With their arms still bound firmly to their sides, the prisoners, faint with hunger, stumbled through the forest, at the heels of the two leaders, along a well-worn track. It crossed deeply wooded ravines, shallow streams; wound round steep bluffs on which no trees grew. Presently they came to a wide clearing where naked children were running about, and women were busy with cooking. At their appearance, men came scrambling down ladders from the trees beyond, exchanged a few excited words with their escort, and, shouting with delight, joined themselves to the party.

'Quite a Roman triumph,' said Hoole with a sickly smile.

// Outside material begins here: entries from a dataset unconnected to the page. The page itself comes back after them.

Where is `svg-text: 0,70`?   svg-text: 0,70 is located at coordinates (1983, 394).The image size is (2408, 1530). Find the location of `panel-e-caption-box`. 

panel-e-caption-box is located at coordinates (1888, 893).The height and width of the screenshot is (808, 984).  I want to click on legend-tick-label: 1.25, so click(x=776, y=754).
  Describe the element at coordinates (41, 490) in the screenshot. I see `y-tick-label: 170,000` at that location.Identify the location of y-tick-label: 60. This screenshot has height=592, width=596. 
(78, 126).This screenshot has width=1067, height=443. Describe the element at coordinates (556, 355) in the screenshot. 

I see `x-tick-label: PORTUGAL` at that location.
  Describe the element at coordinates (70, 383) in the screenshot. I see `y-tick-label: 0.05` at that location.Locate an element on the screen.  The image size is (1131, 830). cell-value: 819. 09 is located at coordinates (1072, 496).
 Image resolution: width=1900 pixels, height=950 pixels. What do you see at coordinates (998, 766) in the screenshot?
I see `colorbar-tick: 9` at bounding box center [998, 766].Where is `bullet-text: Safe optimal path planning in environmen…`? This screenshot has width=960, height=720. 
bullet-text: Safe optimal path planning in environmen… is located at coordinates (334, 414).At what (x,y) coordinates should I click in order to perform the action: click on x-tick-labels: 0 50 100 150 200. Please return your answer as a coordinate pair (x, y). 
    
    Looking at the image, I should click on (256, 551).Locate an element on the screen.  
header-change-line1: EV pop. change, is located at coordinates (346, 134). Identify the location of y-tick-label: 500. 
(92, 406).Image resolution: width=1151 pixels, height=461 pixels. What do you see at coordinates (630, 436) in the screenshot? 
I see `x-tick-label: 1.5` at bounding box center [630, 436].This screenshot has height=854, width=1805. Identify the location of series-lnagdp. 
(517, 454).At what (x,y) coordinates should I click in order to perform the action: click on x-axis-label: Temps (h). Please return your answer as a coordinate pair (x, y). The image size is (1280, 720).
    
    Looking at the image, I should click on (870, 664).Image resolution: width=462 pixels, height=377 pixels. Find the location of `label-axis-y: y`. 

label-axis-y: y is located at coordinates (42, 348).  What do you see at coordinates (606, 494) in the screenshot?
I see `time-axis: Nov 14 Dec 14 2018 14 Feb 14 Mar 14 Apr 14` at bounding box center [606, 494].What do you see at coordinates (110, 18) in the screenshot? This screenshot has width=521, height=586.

'Roman?' said Trentham, roused from the listlessness into which he had fallen. 'Those fellows in front might almost be Romans, bar the colour.'

'They 're a better breed than the crowd behind. Don't look like cannibals.'

'D' ye hear that?' Meek whispered to Grinson. 'Mr. Hoole says they ain't cannibals.'

'Mr. Hoole won't be the fust,' growled the boatswain.

Meek was half a minute or so in seeing the connection between Grinson's reply and his own statement. When light dawned, he contemplated the boatswain's rotundity with mournful composure.

The procession was swelled by accretions from two more villages during the next hour. Some of the new-comers pressed close to the prisoners, now almost overcome by heat, hunger, and weariness, and discussed them excitedly. Hoole and Trentham walked on with nonchalant disregard; Meek wore a deprecating look; Grinson turned upon them a truculent countenance, disfigured by the mosquitoes' attentions.

Another hour had passed; the captives were on the verge of collapse, even Grinson's face had lost its ruddy hue, when, emerging from the forest, they found themselves in a clearing several acres in extent, divided off into plots on which crops of various kinds were growing. Beyond stood a line of neatly thatched huts, and in the distance was what appeared to be a closely built stockade. A broad road ran through the midst of the settlement. At the approach of the procession, now some sixty strong, women and children flocked from the fields and gathered, wondering spectators, on the road, and men sprang up from the ground in front of the huts, and hastened to meet the new-comers.

The elder of the two leaders turned round and shouted a few words. All but ten of the Papuans halted. The ten continued their march behind the prisoners, through a lane between two of the huts, until they arrived at a narrow gateway in the stockade. This, on nearer view, proved to be a formidable wall of pandanus trunks cemented with earth, and with an earthen parapet that bore a strange resemblance to the machicolations of a mediæval castle.